## [What is required]
Check each line of the entries below for the word "profile", and copy out the ones that have it.
======== Dataset records ========
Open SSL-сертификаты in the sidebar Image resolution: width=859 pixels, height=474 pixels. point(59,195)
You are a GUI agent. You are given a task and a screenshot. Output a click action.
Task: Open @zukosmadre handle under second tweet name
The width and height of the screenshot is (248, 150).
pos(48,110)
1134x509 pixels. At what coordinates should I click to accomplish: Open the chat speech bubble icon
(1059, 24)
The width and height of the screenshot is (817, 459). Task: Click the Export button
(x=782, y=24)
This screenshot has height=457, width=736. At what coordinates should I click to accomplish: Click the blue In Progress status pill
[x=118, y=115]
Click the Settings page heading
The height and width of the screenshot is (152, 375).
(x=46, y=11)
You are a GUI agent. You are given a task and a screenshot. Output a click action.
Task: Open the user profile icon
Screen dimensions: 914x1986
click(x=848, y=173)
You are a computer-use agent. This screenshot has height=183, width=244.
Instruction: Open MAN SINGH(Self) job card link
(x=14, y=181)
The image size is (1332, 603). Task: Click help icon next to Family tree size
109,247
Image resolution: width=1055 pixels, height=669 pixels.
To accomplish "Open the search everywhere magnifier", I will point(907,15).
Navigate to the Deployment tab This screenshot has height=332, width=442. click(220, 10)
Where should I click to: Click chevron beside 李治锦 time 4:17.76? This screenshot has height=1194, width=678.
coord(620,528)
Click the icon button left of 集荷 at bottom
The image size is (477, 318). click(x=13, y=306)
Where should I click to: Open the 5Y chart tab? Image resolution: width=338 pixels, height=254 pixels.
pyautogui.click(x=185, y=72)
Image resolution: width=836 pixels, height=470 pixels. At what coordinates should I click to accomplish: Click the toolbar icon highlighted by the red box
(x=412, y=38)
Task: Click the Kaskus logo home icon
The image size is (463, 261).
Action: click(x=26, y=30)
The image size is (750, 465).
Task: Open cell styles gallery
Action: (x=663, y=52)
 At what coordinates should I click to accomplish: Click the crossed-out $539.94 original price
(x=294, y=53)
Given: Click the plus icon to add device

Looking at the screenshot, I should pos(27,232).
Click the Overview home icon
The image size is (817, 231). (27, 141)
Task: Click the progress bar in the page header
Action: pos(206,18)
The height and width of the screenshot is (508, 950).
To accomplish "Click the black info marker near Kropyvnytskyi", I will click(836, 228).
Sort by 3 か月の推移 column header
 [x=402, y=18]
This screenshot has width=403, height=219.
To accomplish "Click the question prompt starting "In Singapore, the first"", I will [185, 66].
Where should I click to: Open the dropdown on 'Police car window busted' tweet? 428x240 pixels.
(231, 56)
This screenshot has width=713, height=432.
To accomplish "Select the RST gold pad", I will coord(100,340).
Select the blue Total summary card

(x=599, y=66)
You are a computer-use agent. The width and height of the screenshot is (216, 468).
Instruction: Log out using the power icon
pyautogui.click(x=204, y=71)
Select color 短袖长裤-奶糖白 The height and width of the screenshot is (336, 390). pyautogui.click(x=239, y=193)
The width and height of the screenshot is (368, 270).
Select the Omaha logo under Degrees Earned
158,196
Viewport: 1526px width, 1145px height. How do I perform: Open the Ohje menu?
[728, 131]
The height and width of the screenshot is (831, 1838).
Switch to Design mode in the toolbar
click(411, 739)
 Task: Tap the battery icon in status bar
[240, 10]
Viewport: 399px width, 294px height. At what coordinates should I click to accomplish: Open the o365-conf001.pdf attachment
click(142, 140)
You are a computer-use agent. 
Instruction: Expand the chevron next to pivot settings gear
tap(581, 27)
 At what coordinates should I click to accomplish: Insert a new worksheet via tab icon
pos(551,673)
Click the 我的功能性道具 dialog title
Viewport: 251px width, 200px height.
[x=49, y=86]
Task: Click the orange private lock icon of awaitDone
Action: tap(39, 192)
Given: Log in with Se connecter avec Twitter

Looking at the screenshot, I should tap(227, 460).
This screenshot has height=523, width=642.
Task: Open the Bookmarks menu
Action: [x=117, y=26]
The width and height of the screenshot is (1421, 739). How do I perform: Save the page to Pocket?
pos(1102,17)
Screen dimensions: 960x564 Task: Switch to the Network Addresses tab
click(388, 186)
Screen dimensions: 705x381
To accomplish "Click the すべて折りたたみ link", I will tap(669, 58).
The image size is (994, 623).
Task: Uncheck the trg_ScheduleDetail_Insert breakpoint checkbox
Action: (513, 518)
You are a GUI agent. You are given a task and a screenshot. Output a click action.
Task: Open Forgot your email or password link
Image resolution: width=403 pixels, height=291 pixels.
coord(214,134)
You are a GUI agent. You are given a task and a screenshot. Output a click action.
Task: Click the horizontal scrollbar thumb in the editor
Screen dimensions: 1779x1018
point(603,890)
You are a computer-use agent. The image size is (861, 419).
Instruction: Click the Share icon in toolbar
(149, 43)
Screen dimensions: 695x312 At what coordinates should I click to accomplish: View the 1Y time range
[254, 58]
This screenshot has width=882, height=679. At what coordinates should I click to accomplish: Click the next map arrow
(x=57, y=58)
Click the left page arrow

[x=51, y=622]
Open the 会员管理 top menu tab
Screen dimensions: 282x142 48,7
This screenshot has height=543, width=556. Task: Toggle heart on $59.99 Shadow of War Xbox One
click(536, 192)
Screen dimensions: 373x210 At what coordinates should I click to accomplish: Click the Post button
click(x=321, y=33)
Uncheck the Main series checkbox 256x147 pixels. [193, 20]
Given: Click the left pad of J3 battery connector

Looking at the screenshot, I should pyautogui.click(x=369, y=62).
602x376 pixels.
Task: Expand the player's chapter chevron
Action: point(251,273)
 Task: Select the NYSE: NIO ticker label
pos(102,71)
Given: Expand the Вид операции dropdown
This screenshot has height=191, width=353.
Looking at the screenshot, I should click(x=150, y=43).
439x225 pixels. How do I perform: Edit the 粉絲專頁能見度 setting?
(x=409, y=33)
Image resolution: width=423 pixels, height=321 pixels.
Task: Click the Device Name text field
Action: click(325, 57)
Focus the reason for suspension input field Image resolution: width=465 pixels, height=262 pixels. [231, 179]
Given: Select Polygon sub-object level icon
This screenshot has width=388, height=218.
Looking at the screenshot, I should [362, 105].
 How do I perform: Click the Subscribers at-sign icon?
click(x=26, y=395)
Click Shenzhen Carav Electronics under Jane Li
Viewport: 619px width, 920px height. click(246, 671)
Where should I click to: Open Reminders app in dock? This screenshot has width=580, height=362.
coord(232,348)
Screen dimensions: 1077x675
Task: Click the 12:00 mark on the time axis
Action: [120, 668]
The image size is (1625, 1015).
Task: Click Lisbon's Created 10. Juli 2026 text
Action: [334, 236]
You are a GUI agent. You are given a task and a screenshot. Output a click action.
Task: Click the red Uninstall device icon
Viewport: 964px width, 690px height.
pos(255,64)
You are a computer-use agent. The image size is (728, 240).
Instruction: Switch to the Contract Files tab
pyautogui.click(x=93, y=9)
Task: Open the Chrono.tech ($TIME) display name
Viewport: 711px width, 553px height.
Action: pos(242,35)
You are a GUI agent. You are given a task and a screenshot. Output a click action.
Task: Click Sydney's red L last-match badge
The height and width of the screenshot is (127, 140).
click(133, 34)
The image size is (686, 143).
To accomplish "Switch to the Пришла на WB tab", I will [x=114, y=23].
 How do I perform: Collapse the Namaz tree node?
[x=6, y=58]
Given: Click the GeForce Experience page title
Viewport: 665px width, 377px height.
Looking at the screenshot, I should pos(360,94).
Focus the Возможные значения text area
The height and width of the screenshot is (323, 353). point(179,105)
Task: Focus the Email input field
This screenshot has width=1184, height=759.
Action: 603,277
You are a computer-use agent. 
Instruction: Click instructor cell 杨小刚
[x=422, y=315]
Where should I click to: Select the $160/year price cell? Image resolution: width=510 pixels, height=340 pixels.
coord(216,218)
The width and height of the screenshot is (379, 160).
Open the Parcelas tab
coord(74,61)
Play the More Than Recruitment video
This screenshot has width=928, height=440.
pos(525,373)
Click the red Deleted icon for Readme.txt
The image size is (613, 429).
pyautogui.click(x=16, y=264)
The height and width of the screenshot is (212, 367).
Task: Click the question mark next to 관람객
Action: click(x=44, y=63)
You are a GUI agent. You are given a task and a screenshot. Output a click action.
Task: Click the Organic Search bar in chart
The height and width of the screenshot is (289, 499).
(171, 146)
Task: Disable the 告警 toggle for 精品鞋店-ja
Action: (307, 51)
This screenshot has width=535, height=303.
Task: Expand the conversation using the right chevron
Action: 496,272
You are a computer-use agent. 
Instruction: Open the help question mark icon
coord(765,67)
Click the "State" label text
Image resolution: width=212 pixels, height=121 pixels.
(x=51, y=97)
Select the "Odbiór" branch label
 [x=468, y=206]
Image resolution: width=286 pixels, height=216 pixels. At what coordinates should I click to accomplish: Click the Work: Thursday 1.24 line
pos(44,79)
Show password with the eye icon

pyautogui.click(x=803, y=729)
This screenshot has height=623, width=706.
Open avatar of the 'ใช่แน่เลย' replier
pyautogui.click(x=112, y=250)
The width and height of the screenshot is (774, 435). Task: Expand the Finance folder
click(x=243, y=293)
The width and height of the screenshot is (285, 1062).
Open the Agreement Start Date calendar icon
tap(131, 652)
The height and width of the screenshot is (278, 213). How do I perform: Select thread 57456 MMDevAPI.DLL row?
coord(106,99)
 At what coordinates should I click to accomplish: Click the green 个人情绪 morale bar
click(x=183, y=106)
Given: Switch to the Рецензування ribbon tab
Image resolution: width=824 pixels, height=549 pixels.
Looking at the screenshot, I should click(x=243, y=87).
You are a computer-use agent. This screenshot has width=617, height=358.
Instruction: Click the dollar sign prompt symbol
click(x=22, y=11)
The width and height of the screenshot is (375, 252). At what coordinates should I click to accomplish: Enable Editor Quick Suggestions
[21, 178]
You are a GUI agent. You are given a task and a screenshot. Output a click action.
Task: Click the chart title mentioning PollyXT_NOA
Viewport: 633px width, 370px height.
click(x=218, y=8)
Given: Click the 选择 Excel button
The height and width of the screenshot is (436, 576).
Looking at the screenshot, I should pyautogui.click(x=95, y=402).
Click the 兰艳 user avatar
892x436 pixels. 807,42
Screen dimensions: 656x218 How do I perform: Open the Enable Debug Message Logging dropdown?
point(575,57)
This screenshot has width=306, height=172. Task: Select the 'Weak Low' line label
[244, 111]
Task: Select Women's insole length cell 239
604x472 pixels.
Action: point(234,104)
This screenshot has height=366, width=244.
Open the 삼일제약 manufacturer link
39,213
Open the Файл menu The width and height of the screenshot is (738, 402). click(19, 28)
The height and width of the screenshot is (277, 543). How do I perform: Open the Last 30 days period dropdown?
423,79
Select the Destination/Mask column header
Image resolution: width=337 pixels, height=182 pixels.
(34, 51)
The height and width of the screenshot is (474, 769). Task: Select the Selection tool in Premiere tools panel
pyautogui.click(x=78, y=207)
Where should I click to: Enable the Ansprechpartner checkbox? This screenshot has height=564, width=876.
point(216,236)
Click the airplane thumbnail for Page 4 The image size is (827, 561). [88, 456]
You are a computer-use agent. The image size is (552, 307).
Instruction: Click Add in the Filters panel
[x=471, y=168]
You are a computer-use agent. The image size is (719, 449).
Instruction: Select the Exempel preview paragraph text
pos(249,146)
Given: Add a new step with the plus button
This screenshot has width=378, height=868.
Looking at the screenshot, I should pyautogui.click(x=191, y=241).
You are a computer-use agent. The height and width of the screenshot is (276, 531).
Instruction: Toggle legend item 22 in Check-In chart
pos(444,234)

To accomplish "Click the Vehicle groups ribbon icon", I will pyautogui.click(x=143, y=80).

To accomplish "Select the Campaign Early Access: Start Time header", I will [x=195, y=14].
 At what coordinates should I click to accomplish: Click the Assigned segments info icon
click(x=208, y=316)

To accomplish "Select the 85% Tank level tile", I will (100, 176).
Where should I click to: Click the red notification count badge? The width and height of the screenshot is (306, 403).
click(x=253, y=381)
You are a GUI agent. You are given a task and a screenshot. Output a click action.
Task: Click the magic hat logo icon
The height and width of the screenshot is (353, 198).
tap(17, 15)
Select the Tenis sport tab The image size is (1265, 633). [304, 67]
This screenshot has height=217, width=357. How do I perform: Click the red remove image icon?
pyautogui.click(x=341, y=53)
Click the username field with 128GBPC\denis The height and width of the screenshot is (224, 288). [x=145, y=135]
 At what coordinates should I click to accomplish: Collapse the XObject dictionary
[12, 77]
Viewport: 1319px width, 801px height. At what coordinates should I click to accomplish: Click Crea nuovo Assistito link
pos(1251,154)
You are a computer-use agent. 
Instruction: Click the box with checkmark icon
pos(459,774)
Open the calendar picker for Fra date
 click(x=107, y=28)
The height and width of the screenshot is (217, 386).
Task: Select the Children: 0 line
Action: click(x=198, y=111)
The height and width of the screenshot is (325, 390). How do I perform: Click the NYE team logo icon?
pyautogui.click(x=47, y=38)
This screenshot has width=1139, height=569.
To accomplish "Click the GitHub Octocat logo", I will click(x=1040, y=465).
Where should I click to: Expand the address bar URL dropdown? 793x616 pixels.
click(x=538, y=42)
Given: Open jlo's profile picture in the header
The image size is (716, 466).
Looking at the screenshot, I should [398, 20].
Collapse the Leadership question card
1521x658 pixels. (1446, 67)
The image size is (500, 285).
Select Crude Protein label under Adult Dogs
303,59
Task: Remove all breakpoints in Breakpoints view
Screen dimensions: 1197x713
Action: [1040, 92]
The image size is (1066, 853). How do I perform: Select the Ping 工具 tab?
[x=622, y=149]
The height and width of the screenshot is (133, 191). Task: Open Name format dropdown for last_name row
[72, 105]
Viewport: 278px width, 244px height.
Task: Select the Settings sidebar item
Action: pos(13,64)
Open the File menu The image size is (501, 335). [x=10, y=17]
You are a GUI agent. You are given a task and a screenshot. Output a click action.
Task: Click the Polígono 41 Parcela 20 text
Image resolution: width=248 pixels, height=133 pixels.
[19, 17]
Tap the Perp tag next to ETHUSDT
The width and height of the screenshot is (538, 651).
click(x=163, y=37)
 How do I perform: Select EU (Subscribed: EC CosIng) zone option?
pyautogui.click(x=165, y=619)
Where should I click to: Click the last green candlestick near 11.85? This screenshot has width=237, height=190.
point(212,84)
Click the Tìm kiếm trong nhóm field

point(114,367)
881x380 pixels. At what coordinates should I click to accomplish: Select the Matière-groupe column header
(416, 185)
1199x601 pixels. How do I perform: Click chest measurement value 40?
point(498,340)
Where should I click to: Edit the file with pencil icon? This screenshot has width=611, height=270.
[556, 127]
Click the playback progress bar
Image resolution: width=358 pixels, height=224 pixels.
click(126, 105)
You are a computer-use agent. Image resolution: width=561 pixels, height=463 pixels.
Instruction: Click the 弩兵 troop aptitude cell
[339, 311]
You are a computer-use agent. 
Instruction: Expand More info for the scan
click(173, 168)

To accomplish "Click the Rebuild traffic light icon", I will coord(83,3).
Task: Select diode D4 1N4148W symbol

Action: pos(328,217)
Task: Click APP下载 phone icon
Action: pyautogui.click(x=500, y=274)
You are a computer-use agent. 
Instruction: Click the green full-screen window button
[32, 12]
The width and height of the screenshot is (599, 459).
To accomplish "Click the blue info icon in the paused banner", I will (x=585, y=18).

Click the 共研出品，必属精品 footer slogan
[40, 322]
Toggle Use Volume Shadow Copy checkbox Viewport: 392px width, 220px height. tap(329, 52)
========
## [Written solution]
Task: Open the user profile icon
Given: Open jlo's profile picture in the header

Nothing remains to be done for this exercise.